At an AI meetup in San Francisco someone said this: “Imagine a newsroom where yo...

hn_throwawa_100 · on June 14, 2023

> "Beware of first-hand ideas!" exclaimed one [...] "First-hand ideas do not really exist. They are but the physical impressions produced by love and fear, and on this gross foundation who could erect a philosophy? Let your ideas be second-hand, and if possible tenth-hand, for then they will be far removed from that disturbing element — direct observation." – E.M. Forster's 1909 short story "The Machine Stops"

Groxx · on June 14, 2023

^ The Machine Stops is really shockingly good at its predictions. When reading, remember that moving pictures were brand new, and color photography had just become a thing you could do outside a lab / highly specialized setups. Radio communication had just started to be used by governments. While it's describing the life of a fully-online Influencer™.

CatWChainsaw · on June 20, 2023

And I don't expect its predictions to suddenly falter, either.

bitwize · on June 14, 2023

Sounds like a Wikipedia editorial policy.

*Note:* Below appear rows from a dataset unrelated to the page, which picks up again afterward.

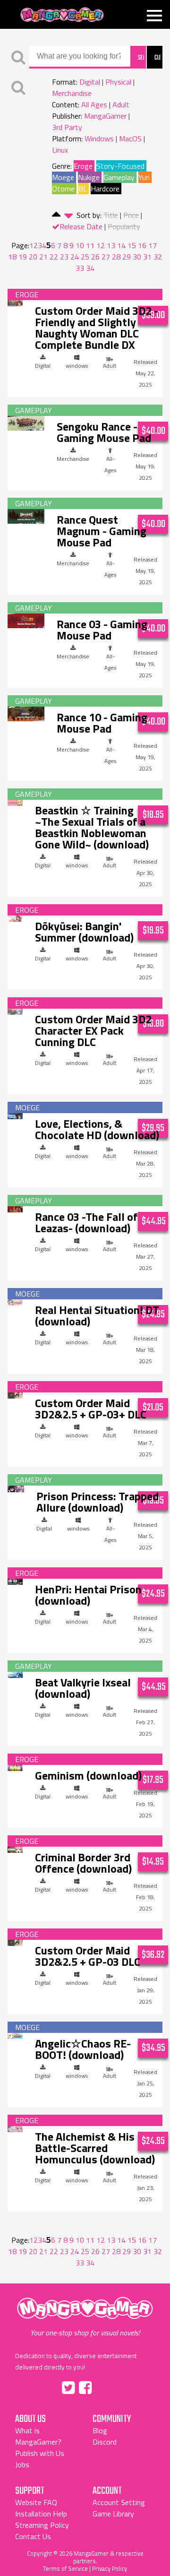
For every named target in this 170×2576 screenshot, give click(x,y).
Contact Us (33, 2536)
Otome (63, 188)
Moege (63, 177)
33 (80, 268)
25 (85, 256)
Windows (99, 138)
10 (80, 245)
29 (126, 256)
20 (33, 256)
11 (90, 245)
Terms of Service (65, 2568)
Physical (118, 81)
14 (121, 245)
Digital (89, 81)
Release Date (81, 226)
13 (111, 245)
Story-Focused (120, 166)
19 (22, 256)
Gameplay (119, 177)
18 (12, 256)
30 (137, 256)
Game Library (113, 2513)
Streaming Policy (42, 2525)
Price (131, 215)
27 (106, 256)
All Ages (94, 104)
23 (64, 256)
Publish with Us (39, 2453)
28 (116, 256)
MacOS (130, 138)
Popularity (124, 226)
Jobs (22, 2464)
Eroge (83, 166)
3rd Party (67, 127)
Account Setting (119, 2502)
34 (90, 268)
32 (157, 256)
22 (54, 256)
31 (147, 256)
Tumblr (105, 2386)
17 (152, 245)
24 (74, 256)
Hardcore (105, 188)
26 (95, 256)
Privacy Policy (109, 2568)
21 (43, 256)
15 (132, 245)
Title (110, 215)
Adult (120, 104)
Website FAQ (36, 2502)
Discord (105, 2441)
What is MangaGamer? (38, 2436)
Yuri (144, 177)
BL (82, 188)
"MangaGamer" (85, 2317)
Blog (100, 2430)
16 (142, 245)
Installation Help (41, 2513)
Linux (60, 150)
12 (100, 245)
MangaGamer (62, 15)
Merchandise (72, 93)
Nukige (89, 177)
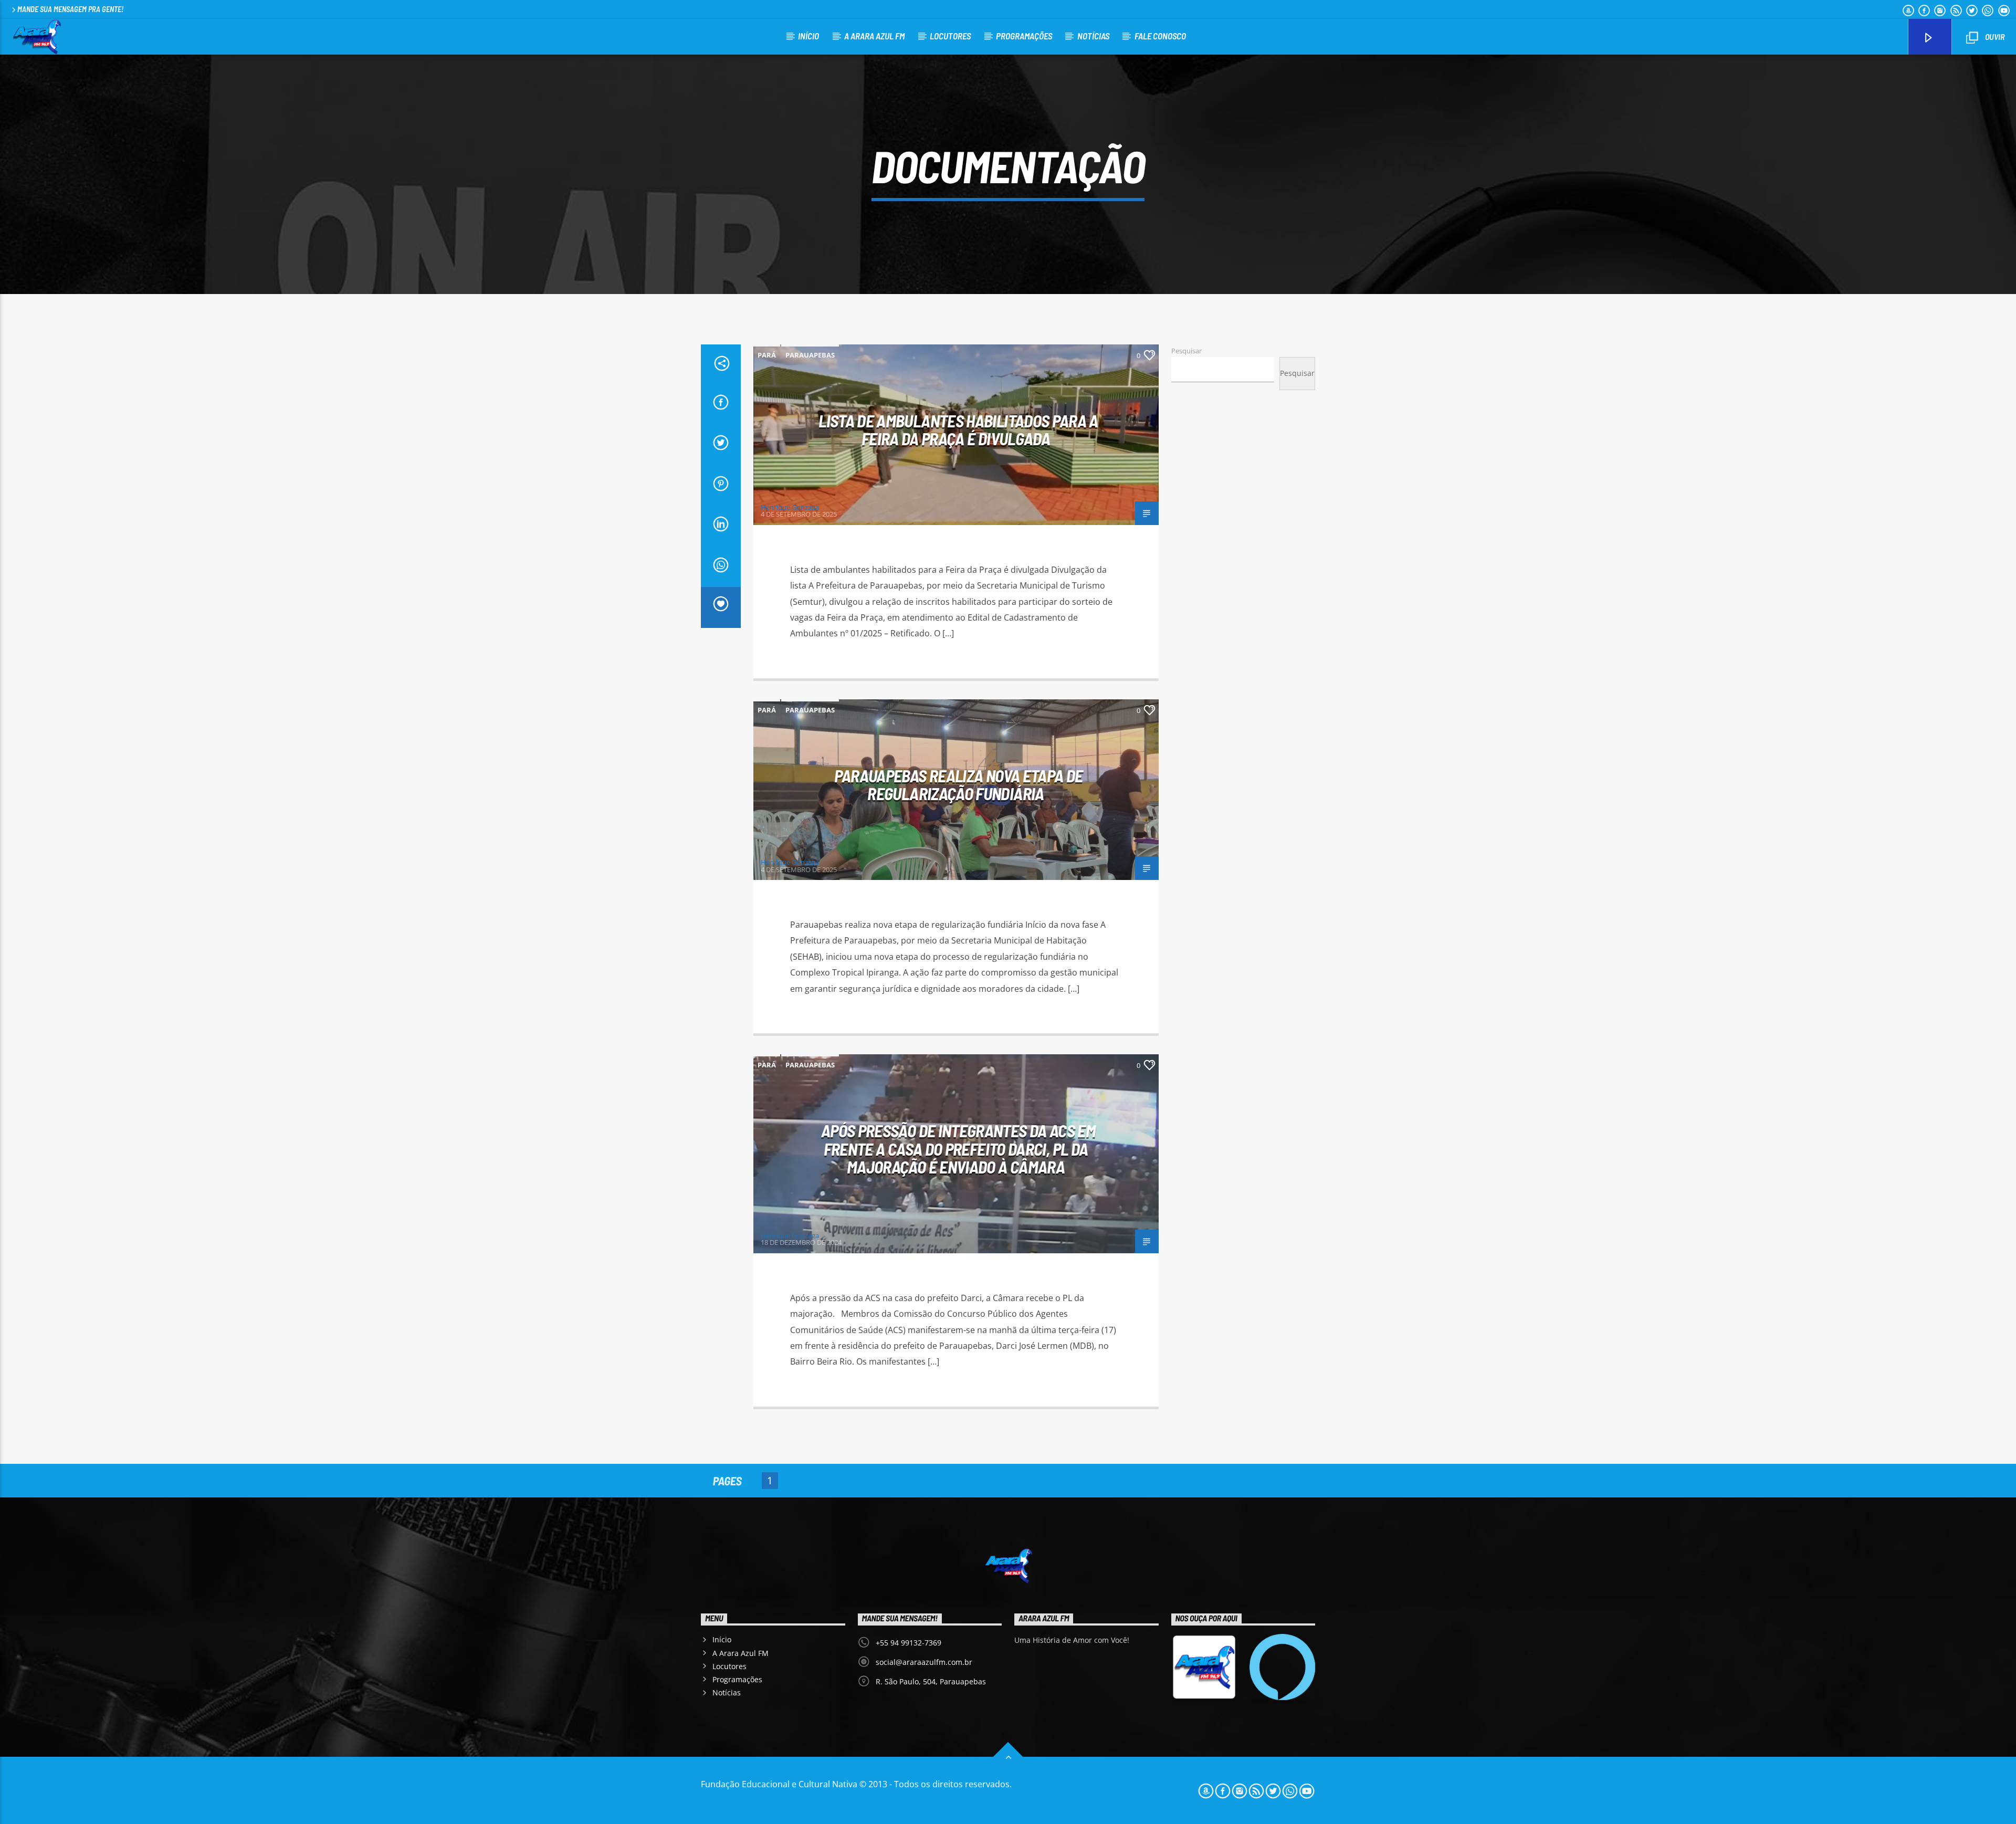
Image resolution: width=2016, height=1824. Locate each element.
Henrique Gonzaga (790, 507)
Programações (1024, 35)
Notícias (1093, 35)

theptip · on June 14, 2023

The problem with this claim is it’s objectively not how OpenAI works. First, they pay contractors to do RLHF so that’s a limited new source of data. More importantly, they have a huge user base generating new content (conversations) and rating it too! I think one could be suspicious of including responses generated by the model, but the user generated text from ChatGPT is not going to be AI generated, so you grow your corpus that way.

If you just slurp all AI content sure, you get the collapse this paper talks about. But if you only ingest the upvoted conversations (which could still be a lot of data, and is also a moat by the way) what then?

The other reason I find this line of argument overly pessimistic is we haven’t seriously started to build products where this gen of LLMs converse with humans in speech; similar opportunities to curate large datasets there too.

Finally, there is no reason OpenAI cannot just hire domain experts to converse with the models, or otherwise build highly curated datasets that increase the average quality. They have billions of dollars to throw at GPT-5; they could hire hundreds of top tier engineers, mathematicians, economists, traders, or whatever, full time for years just debating and tutoring GPT-4 to build the next dataset. The idea that slurping the internet is the only option seems pretty unimaginative to me.

istjohn · on June 14, 2023

They wouldn't be able to finance the creation of new content that would constitute more than a rounding error compared to all the writing produced by humanity in all of history that they got for almost nothing. The opportunities for new training data are in non-public documents like internal corporate and government documents and communication and private text messages and chat transcripts. After that, you have non-text sources like video and audio. Imagine paying people a few bucks per week to use an app that records all audio all the time, anonymizes it, and incorporates it into a training corpus, or paying for access to home security cam footage and audio. McDonalds could create a new revenue stream by recording all human speach and activity in every one of its kitchens and dining rooms.

throwuwu · on June 14, 2023

Do they have to start over from scratch or can they use all of the data they currently have and then either add more scraped data that has been curated by humans or just outright buy data that isn’t publicly available.

Considering that RLHF took GPT-3 from a text completion model to an instruction following chat bot, you could use expert feedback to fine tune the model in whatever domains you wanted or a mixture of domains to produce an even more generally capable model.

moonchild · on June 14, 2023

> there is no reason OpenAI cannot just hire domain experts to converse with the models

If it didn't work for cyc...

MSFT_Edging · on June 14, 2023

> But if you only ingest the upvoted conversations

given how prolific bot farms/karma farms/etc are, you might still end up in the same spot with this criteria.

Dylan16807 · on June 14, 2023

> Imagine a newsroom where you have to produce a daily newspaper and you suddenly stop getting feeds from the outside world.

https://mwichary.medium.com/one-hundred-and-thirty-seven-sec...

Buttons840 · on June 14, 2023

I've seen this in reinforcement learning often, where the output of the model becomes its own training data. Once you hit the edge of the replay buffer things sometimes take a stark turn for the worse, as the model's initial failures are forgotten.

flangola7 · on June 14, 2023

Our source is still only other humans. I don't think this will be a long-term problem.

DennisP · on June 14, 2023

The trick will be figuring out what part of your training data was actually made by humans.

castis · on June 14, 2023

Run it through an LLM and see if it gets the disease?

DennisP · on June 14, 2023

But a single document doesn't break the LLM. The problem happens when lots of training documents were AI-generated.

flangola7 · on June 14, 2023

> The trick will be figuring out what part of your training data was actually made by humans.

My point was that this will not be necessary for the same reason it isn't necessary to filter out human-made content.

issore · on June 14, 2023

Sounds like human society right now; remember the past, preserve it, recite it, protect it.

We’re just reviewing our prior stats and insuring they do not deviate too much such that the wrong people would be impacted.